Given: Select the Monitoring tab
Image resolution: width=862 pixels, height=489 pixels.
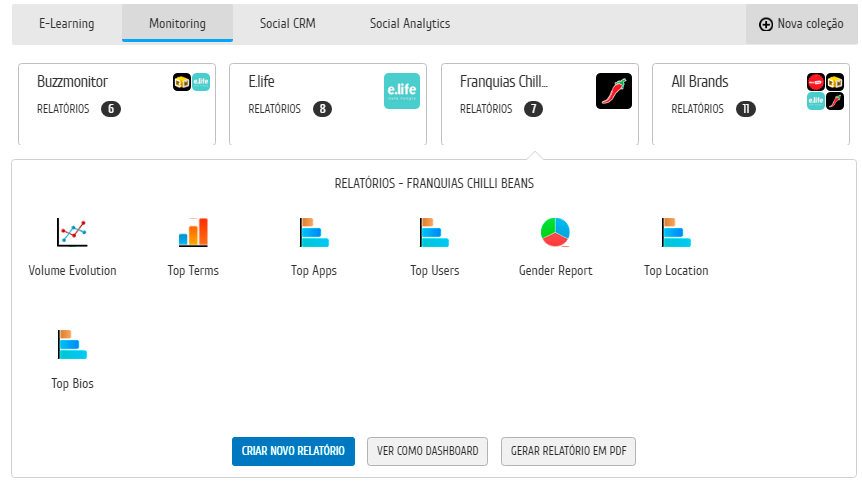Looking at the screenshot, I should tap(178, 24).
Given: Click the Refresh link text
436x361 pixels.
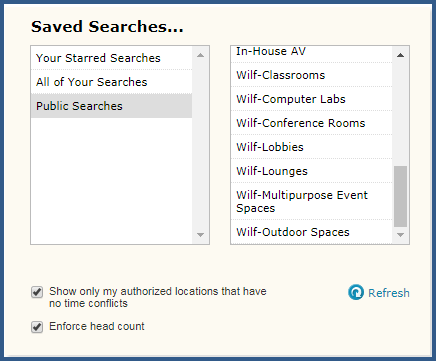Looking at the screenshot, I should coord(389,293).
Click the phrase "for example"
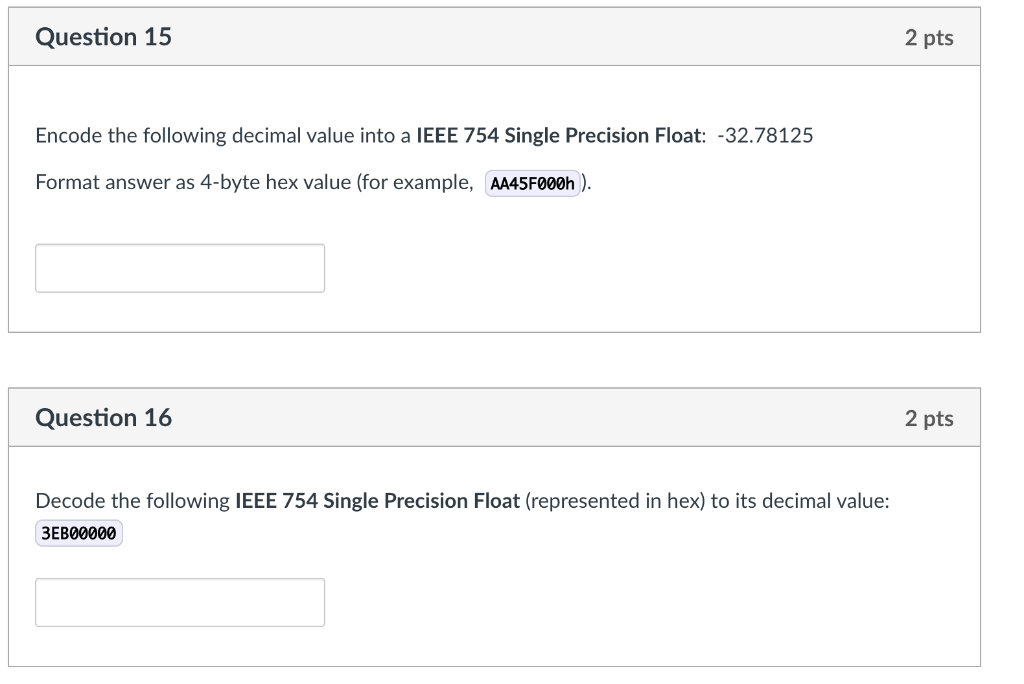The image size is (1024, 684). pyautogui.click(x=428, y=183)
★ ★ ★ ★ ★ ★ ★
**Work item**
Only the pictures are to be excluded; all other parts of the records above are to be given exactly.

**Exercise output**
Given: Select the Monitoring tab
Image resolution: width=862 pixels, height=489 pixels.
Looking at the screenshot, I should tap(178, 24).
Given: Click the Refresh link text
436x361 pixels.
Looking at the screenshot, I should coord(389,293).
Click the phrase "for example"
The image size is (1024, 684). pyautogui.click(x=428, y=183)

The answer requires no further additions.